-- START --

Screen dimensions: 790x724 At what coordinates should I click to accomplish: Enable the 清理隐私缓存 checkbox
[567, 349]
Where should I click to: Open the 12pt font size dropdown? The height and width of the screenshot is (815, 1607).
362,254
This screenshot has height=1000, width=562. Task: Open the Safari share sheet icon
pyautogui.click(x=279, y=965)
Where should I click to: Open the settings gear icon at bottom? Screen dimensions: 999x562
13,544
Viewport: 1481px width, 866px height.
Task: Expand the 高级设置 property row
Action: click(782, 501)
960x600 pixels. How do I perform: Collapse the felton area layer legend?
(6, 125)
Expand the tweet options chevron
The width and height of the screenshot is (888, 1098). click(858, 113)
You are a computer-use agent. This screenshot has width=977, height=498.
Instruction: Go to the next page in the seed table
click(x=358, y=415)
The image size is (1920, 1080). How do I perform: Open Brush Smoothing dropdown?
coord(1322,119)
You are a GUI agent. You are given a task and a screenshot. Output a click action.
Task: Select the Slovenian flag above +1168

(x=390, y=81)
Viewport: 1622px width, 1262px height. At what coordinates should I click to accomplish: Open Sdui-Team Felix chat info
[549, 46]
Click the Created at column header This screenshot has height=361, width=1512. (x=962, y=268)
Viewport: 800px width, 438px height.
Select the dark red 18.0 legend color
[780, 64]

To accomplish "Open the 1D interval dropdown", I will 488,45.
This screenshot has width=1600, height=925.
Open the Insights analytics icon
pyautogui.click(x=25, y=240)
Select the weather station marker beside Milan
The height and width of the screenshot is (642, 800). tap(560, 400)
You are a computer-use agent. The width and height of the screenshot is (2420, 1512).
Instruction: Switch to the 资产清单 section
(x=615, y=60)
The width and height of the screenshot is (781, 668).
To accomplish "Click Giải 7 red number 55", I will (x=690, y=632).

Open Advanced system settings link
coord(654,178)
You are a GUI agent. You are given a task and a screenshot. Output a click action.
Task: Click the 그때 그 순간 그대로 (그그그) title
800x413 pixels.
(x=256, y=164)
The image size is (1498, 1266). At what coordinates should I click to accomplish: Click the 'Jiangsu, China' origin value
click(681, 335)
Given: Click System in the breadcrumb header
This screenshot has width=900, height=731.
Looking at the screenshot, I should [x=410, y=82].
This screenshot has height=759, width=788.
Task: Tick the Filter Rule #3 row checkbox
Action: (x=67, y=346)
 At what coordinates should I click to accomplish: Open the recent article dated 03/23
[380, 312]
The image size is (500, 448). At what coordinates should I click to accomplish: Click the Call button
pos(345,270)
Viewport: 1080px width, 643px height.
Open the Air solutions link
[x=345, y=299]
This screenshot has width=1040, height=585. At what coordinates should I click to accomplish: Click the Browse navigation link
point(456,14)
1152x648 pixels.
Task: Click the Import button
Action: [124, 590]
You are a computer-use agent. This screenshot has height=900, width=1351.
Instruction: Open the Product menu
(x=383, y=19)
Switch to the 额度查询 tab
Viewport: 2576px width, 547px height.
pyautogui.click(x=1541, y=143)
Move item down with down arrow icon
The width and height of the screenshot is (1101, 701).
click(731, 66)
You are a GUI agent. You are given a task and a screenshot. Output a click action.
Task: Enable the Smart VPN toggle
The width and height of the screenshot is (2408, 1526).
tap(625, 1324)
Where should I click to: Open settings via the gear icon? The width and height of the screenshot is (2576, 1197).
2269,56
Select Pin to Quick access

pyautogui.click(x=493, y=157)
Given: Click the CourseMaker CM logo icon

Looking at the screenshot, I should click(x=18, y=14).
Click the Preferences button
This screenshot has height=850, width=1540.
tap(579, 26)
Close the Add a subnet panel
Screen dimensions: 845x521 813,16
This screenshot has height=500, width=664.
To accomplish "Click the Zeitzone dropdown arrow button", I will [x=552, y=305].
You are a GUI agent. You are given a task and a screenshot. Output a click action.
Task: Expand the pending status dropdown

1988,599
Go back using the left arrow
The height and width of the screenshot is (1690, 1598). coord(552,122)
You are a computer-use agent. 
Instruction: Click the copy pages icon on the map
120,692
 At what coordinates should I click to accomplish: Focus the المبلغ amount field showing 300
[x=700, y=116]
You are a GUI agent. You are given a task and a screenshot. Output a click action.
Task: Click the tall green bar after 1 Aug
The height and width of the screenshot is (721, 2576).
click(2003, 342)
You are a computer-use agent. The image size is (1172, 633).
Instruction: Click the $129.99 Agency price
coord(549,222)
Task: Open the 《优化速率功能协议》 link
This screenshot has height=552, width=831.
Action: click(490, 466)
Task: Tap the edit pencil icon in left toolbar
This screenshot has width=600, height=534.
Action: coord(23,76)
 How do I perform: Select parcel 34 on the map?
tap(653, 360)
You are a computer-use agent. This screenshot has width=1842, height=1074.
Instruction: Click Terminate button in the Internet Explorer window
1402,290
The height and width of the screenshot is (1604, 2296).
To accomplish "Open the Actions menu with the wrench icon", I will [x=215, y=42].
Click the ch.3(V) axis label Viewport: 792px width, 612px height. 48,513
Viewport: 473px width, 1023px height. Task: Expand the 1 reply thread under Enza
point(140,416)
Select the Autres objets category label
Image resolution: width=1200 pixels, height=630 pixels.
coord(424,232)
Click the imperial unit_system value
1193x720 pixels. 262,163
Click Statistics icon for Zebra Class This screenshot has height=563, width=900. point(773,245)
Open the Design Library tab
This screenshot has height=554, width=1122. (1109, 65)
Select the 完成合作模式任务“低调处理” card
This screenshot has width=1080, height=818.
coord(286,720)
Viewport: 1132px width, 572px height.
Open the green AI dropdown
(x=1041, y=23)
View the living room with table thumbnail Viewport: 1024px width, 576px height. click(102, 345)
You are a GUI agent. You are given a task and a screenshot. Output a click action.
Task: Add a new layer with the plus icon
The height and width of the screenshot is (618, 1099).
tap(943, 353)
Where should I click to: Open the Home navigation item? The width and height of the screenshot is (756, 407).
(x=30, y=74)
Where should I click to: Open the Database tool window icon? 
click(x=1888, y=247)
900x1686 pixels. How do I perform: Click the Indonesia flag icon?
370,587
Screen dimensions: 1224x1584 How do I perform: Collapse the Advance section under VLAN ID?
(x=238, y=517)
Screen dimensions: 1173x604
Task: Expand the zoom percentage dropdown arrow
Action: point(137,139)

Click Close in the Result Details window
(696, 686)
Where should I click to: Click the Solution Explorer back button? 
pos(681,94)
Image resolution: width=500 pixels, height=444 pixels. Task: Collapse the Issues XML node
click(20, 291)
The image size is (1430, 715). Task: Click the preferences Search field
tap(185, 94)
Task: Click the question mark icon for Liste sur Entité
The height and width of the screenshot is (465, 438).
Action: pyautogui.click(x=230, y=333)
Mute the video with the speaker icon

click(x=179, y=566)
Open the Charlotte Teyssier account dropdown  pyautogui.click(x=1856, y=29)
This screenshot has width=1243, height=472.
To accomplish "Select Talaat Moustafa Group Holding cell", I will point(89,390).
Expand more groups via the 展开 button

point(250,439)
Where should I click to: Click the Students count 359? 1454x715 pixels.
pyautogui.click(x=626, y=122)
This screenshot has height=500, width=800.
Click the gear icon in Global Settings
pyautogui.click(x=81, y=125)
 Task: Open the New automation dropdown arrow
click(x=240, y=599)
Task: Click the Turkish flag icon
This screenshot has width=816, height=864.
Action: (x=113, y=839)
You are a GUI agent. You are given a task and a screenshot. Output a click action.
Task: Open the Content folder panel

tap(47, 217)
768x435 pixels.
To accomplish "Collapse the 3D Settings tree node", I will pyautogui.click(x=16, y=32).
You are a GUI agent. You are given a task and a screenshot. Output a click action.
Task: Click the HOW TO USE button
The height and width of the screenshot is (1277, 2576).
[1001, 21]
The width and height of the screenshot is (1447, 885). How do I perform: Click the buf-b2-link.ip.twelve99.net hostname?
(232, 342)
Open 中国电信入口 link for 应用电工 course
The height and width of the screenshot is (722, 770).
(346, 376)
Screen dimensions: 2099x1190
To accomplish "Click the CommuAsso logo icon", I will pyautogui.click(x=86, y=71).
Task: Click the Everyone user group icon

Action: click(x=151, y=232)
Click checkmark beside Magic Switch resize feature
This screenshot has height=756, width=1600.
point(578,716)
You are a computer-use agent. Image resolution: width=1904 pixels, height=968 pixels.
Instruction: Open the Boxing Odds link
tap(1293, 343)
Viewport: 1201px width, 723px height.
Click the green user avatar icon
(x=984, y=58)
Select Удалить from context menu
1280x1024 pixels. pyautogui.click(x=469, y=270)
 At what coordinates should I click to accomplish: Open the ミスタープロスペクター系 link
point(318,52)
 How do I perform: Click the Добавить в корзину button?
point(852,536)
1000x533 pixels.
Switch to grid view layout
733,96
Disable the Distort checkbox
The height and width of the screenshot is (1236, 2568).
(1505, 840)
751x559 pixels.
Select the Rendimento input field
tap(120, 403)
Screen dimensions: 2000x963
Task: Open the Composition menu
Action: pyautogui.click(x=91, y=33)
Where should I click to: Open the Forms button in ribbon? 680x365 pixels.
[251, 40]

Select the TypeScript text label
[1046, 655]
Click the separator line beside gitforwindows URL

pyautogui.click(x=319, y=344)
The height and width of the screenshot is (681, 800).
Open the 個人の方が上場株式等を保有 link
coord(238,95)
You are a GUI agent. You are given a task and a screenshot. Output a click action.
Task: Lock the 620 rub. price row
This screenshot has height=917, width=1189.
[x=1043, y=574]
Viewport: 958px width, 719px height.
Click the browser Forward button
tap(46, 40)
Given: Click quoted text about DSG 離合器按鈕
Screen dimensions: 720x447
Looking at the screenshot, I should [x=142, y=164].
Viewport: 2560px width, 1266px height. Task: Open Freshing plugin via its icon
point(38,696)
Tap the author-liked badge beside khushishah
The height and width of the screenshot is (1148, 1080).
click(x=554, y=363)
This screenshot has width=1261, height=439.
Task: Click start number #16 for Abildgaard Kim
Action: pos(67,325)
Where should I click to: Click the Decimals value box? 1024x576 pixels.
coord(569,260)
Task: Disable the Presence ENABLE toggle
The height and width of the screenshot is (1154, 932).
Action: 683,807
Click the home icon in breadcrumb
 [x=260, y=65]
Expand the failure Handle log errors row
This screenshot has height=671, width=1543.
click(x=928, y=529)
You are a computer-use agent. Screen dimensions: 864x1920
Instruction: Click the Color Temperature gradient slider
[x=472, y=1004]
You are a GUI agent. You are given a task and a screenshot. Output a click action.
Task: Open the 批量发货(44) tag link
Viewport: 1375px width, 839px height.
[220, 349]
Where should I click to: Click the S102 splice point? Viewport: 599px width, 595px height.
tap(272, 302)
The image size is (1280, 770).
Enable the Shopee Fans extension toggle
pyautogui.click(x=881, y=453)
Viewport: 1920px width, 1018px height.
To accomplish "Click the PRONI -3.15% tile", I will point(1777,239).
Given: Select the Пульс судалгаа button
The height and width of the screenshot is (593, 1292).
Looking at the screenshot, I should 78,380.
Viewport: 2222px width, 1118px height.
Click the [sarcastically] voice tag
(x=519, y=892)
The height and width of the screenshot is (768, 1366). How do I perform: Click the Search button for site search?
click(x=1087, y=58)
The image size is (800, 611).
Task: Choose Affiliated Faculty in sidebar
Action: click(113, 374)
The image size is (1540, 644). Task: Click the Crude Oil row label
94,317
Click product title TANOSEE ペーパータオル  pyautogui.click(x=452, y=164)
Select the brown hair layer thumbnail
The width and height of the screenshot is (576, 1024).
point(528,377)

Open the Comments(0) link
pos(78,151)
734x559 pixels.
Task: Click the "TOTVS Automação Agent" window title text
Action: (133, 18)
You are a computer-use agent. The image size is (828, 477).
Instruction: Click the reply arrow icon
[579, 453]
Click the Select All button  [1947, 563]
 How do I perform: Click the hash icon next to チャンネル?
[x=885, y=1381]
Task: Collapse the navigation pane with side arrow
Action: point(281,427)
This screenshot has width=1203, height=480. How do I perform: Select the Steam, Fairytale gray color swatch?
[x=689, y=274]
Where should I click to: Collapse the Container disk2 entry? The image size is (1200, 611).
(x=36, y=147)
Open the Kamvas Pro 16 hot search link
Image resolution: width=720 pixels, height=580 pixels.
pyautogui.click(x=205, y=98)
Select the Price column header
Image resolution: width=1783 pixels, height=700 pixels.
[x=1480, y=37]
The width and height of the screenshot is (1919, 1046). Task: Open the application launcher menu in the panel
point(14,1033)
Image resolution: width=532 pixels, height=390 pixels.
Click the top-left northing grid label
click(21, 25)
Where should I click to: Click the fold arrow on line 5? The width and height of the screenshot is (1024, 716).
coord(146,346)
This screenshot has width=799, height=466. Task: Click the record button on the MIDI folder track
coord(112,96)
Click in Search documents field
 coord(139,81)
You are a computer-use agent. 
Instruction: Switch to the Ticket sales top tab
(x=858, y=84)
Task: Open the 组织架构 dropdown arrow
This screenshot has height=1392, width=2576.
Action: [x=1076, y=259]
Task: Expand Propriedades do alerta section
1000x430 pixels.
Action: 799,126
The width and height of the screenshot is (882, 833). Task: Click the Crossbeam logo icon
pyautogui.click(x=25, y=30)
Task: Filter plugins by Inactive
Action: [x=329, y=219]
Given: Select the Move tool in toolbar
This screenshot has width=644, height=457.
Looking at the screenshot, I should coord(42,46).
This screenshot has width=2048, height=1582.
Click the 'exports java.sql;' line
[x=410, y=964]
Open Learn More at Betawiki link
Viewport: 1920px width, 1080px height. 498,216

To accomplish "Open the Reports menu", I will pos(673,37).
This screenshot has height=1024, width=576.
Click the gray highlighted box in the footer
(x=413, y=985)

-- END --

Copy out the rows above word for word, starting at the line containing "Click the ch.3(V)" and stopping after the line containing "pos(681,94)", with both of those lines included.

**RESPONSE**
Click the ch.3(V) axis label Viewport: 792px width, 612px height. 48,513
Viewport: 473px width, 1023px height. Task: Expand the 1 reply thread under Enza
point(140,416)
Select the Autres objets category label
Image resolution: width=1200 pixels, height=630 pixels.
coord(424,232)
Click the imperial unit_system value
1193x720 pixels. 262,163
Click Statistics icon for Zebra Class This screenshot has height=563, width=900. point(773,245)
Open the Design Library tab
This screenshot has height=554, width=1122. (1109, 65)
Select the 完成合作模式任务“低调处理” card
This screenshot has width=1080, height=818.
coord(286,720)
Viewport: 1132px width, 572px height.
Open the green AI dropdown
(x=1041, y=23)
View the living room with table thumbnail Viewport: 1024px width, 576px height. click(102, 345)
You are a GUI agent. You are given a task and a screenshot. Output a click action.
Task: Add a new layer with the plus icon
The height and width of the screenshot is (618, 1099).
tap(943, 353)
Where should I click to: Open the Home navigation item? The width and height of the screenshot is (756, 407).
(x=30, y=74)
Where should I click to: Open the Database tool window icon? 
click(x=1888, y=247)
900x1686 pixels. How do I perform: Click the Indonesia flag icon?
370,587
Screen dimensions: 1224x1584 How do I perform: Collapse the Advance section under VLAN ID?
(x=238, y=517)
Screen dimensions: 1173x604
Task: Expand the zoom percentage dropdown arrow
Action: point(137,139)

Click Close in the Result Details window
(696, 686)
Where should I click to: Click the Solution Explorer back button? 
pos(681,94)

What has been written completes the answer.